KUALA LUMPUR (THE STAR/ASIA NEWS NETWORK) - Malaysian Prime Minister Najib Razak wore the iconic navy blue Barisan Nasional (BN) uniform during the Malaysian Chinese Association's (MCA's) annual general assembly last Sunday (Oct 11).
An MCA central delegate member said he has never seen Datuk Seri Najib Razak wear this shirt - which has BN's dacing imprinted all over - at MCA assemblies.
The blue on the shirt is not only easy on the eyes, but the attire is the most appropriate one at this point in time as calls for MCA to leave Barisan grows louder.
The Barisan chairman probably wanted to use the shirt to send the first signal as he arrived at the MCA headquarters - that BN and MCA are together.
Starting his speech with two Chinese phrases - zhong yong (moderation) and yi ge ma lai xi ya (1Malaysia) - Mr Najib received a big round of applause from the floor.
The Barisan chairman is surely aware of the calls for MCA - the second-largest BN component party - to leave the coalition in the wake of open racist threats and remarks from some Umno leaders and those seemingly linked to Umno.
Topping the list of racially charged episodes was the Sept 16 red-shirt rally which left feelings of fear which turned into anger among the Chinese.
Protesters barged into Kuala Lumpur's Petaling Street, or Chinatown, and demanded that the traders share their earnings with the Malays, including 50 per cent of the stalls there.
That was not all.
Its organiser, Datuk Jamal Md Yunos, who is Sungei Besar Umno chairman, turned up the heat by threatening to hold weekly red-shirt protests in Petaling Street until their demands were met.
And media reports quoting Mr Najib describing the red-shirt rally as a peaceful assembly was most shocking.
However, there were talks subsequently that the Prime Minister had been misled or that he had not been given the full picture on the ground.
The only consolation so far was that Mr Jamal, who threatened another rally or a possibly riot in Petaling Street on Sept 26, was remanded by police on the eve of it and the rally was called off.
Who can fault the Chinese for getting angry with such racial threats? The slow economy and an increasingly weak consuming power had already left many traders struggling to keep afloat.
Their hopes of doing more business on the run up to Mid-Autumn Festival on Sept 27 was dashed by Mr Jamal.
While the ugly episode may be confined to Petaling Street, it certainly sent shock waves across the country, with many Chinese fearing that this was just the beginning.

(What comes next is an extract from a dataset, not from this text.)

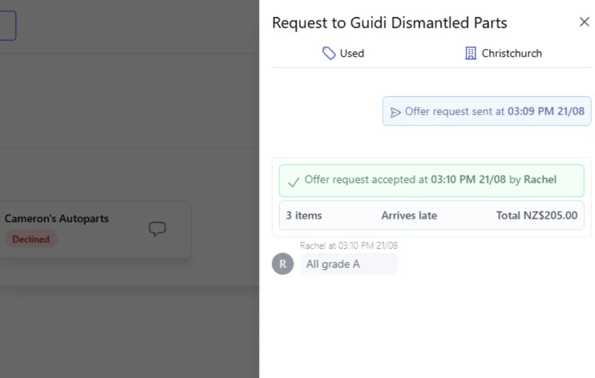This screenshot has width=595, height=378.
Task: Click the green checkmark in accepted notice
Action: pyautogui.click(x=293, y=182)
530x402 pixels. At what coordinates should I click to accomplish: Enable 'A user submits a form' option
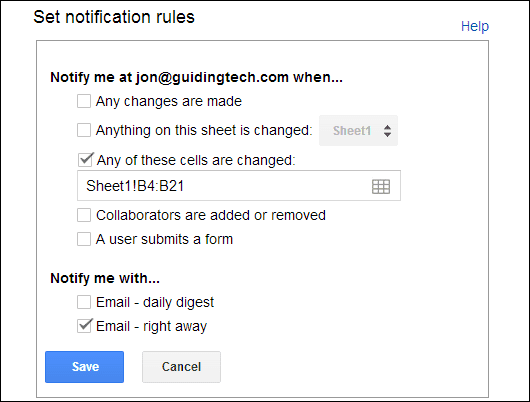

There were some Chinese folks who actually stocked up on food supplies after Mr Jamal's threat of a possible riot.
It brought back memories of the tragic May 13, 1969 racial riot.
Another incident that was a bitter pill to swallow for the community was Umno's Pasir Salak MP Datuk Seri Tajuddin Abdul Rahman's threat to slap the Chinese for bringing their complaints abroad.
At the general assembly, MCA president Liow Tiong Lai relayed his unease to Mr Najib, saying: "I am concerned, Datuk Seri. Very, very concerned.
"I am certain the rakyat are anxious, worried and upset about what is going on.
"This is because the sentiments of hatred and extremism that plague our society are growing at an alarming pace. It is not only limited to politics but it is beginning to spread into our everyday lives."
In return, Mr Najib in his opening speech went all out to allay the fears of the Chinese, from assuring everyone that Chinese primary schools were here to stay to expressing his readiness to help small- and medium-sized enterprises.
He also encouraged the MCA to do better in the coming general election and said that it had hurt him to hear the MCA nicknamed "7-Eleven" (a convenience store) after winning only seven parliamentary seats and 11 state seats in the last general election.
He also assured the people that BN rejected in total all forms of extremism and that MCA has a voice in the coalition and has been voicing the concerns of the Chinese community.
The Prime Minister has also likened the on-going racial tensions to the haze. He gave his assurance that it will blow over after a while.
Let's hope that the political haze will clear up soon.